Text provided section start
The world’s fourth-largest pharmaceutical company, GlaxoSmithKline (GSK), has announced its intent to seek licensing for the world’s first malaria vaccine, which the company hopes to distribute across Africa beginning in 2015.

Spread by disease-carrying mosquitoes, malaria stands as one of Africa’s largest continental threats, as the World Health Organization (WHO) reports that in 2010, 90 percent of all malaria deaths — some 660,000 people — occurred in the agency’s African region. The RTS,S vaccine, by comparison, showed significant efficacy in protecting children from the disease, with nearly half of all children aged 5 to 7 months, and a quarter of infants between 6 and 12 weeks, receiving protection.

Protection lasted only 18 months, which may not reassure parents in the industrialized world, but is expected to revitalize a continent that has seen millions die from the disease in a matter of years. GSK’s chief executive, Sir Andrew Witty, said the company has high hopes for the vaccine despite its waning effectiveness.

"While we have seen some decline in vaccine efficacy over time, the sheer number of children affected by malaria means that the number of cases of the disease the vaccine can help prevent is impressive," he said.

WHO estimates that 3.3 billion people currently face serious risk of contracting malaria. In 2010, there were roughly 219 million cases of malaria worldwide. But the organization is optimistic, if timidly so, as mortality rates have been dropping steadily since 2000, when they were 25 percent higher than they are today. In the WHO African region, rates have fallen 33 percent since 2000.

"Many millions of malaria cases fill the wards of our hospitals,” Halidou Tinto, a lead investigator on the RTS,S trial from Burkina Faso, told the BBC. "Progress is being made with bed nets and other measures, but we need more tools to battle this terrible disease.”
Text provided section end
Data under study section start
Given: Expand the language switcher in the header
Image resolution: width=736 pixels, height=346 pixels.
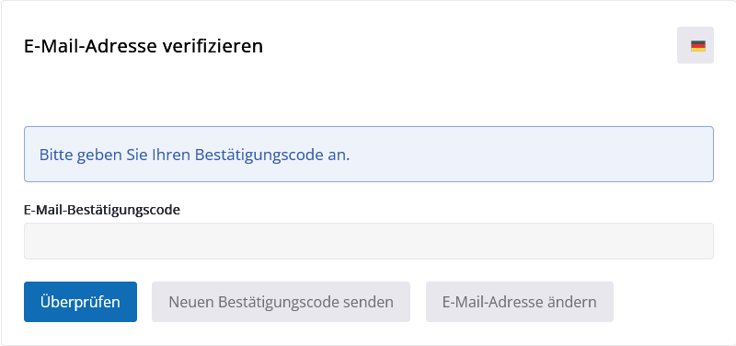Looking at the screenshot, I should click(696, 45).
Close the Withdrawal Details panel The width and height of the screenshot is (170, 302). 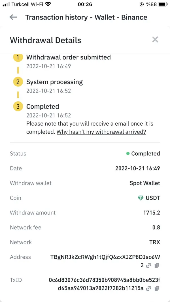[x=155, y=40]
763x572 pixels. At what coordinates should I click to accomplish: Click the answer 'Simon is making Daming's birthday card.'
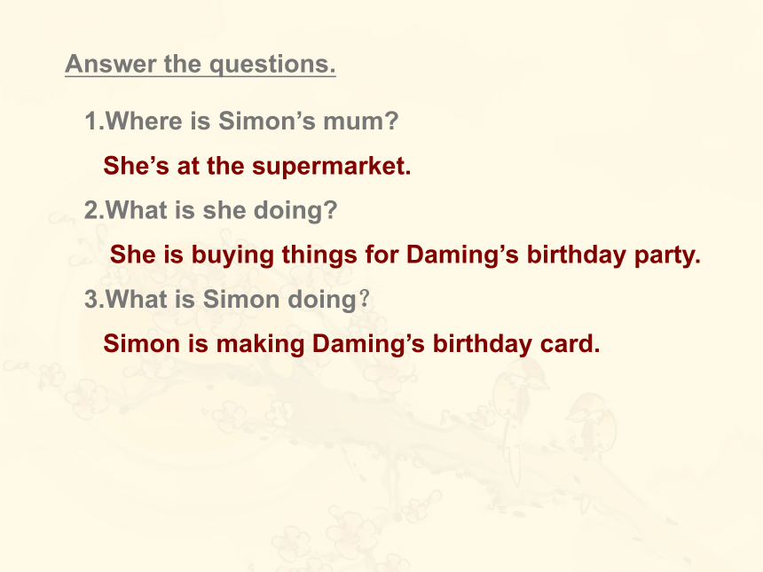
Data under study section end
**Task instructions:**
• 1. According to the malaria vaccine article, in what year does GSK hope to begin distributing the vaccine across Africa?
• 2. Translate this sentence from the malaria vaccine article into Spanish: "In 2010, there were roughly 219 million cases of malaria worldwide."
• 3. Write the next few paragraphs of the malaria vaccine article, picking up after its final quotation.

**Answers provided:**
• 1. 2015

• 2. En 2010 hubo aproximadamente 219 millones de casos de malaria en todo el mundo.

• 3.
GSK has spent the last three decades developing the disease. Now, through partnerships with the nonprofit Path Malaria Vaccine Initiative (MVI), and supported by a $200 million investment from the Bill & Melinda Gates Foundation, the British pharmaceutical company hopes their seven-country study, which included nearly 15,500 children, will be granted licensure. So far, GSK has put in $350 million for the vaccine, and plans for another $260 million before it reaches children. The vaccine will be not-for-profit, but a five percent increase on its price will be added to offset future research into tropical diseases.

Before it can approach WHO to get approval, GSK must first submit its dossier — a distillation of over a million pages of paperwork, handled by 40 people — to the European Medical Agency next year. Only then will it have the chance to obtain a license.

The only hiccup to the study, experts argued, was how quickly doctors were available to treat children with negative reactions to the vaccine. Dr. Lucas Otieno, of the Kenya Medical Research Institute-Walter Reed Project, who’s been working on trials since 2005, said this may mean the vaccine is actually less effective than has been reported. However, he lauded the study’s ability to recruit volunteers — a hopeful note with perhaps darker undertones.

"The volunteers were keen across all the sites," he told The Guardian. "In my site, we had 1,631 children and we recruited the initial 1,000 within about three months, which was very impressive."